Monday, June 28, 2010

Self-employment as economic shock absorber

This extends a comment I made here.


Almost one-fifth of the Australian workforce are in some form of self-employment. The table in the analysis linked to can be seen here. There are 975,000 other business operators plus 1,000,000 independent contractors (previously defined as 'own account workers' or 'owner-managers of unincorporated enterprises') for a total of 1,975,000 (18.5%) out of a workforce of 10.7m. Alternatively, that is about 28% of the private sector workforce.

Commenter Doc Merlin provided the US figures:
As of the last census, we had ~10M completely self employed people. Also roughly 20M firms have no payroll (these people are partially self employed). We have total employment of ~140M people.
This is roughly 7% “complete self employment.” The number of people with partial self employment is probably much, much larger.
The reason why I was interested is that, in a developed economy, high levels of self-employment reduces the effect of economic shocks (since lots of people can take a temporary income hit without losing their jobs), reflects the rise of two-income households (since fluctuations in income can be covered more easily) and the regulatory burden placed on permanent, full-time employment (which imposes costs in wasted resources or blocked opportunities that can be captured by moving to other forms of employment). In Australia, we have a long history of REALLY regulating permanent full-time employment, with some of the highest (and specific) minimum wages in the developed world: though we regulate less than we used to.

More generally, levels of self-employment in an economy tends to be negatively correlated with per capita income (via), as Tino Sanandaji notes in his post:
You get lots of self-employment when transaction costs are too high and the institutional quality low
In Australia, the transaction costs imposed by regulation on ordinary employment is the issue, rather than low institutional quality.

By contrast, I am sceptical about how much wage flexibility in ordinary employment is achievable. There are real contractual and trust issues with cutting base wages to do the same work, as I posted about here. To put it another way: even in a completely unregulated labour market, I suspect there would still be a lot of nominal downward stickiness.

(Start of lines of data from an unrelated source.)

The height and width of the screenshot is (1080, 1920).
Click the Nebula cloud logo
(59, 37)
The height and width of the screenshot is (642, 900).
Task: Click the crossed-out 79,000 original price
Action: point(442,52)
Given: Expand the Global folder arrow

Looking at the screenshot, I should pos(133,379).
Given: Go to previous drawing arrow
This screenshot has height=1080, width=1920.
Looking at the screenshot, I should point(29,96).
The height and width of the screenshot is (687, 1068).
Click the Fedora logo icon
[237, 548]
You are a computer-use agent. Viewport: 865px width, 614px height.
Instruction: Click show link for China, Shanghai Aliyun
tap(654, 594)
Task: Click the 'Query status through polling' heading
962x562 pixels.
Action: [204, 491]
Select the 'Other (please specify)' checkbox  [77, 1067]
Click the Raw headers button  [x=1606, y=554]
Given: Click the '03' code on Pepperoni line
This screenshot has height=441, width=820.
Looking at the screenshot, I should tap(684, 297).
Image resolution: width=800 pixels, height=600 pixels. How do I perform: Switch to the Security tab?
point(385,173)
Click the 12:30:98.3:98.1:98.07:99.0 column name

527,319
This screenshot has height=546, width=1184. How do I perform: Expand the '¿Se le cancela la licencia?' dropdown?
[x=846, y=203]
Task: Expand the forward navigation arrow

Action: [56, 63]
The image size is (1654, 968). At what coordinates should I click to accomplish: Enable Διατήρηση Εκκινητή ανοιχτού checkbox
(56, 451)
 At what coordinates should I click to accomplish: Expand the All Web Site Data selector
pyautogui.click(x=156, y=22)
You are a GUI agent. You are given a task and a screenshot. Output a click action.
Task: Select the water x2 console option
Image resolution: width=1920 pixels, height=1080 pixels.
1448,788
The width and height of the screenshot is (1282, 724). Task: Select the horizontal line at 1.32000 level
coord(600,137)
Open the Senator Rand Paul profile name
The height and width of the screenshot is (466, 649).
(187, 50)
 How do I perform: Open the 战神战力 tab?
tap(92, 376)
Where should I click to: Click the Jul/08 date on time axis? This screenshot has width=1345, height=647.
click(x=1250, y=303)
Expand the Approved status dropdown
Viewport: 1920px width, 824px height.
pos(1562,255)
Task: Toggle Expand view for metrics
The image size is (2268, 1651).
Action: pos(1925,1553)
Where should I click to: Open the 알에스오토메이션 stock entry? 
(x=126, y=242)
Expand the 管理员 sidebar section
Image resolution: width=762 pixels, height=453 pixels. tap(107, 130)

Economist Scott Sumner agrees, responding to my original comment with:
I completely agree. I hope people didn’t infer that I thought wage stickiness was a “problem” that needed to be fixed. I think it is a characteristic of free markets, which must be taken into account when trying to set monetary policy. The ideal monetary policy is one that leads to a situation where most workers don’t need to cut their pay.
There are some government policies that make nominal wages a bit stickier (minimum wages, extended benefits) but I would change those policies for reasons that have nothing to do with business cycles.
Quite.

ADDENDA For a critical, cross-country analysis of self-employment, see here (pdf) (also via).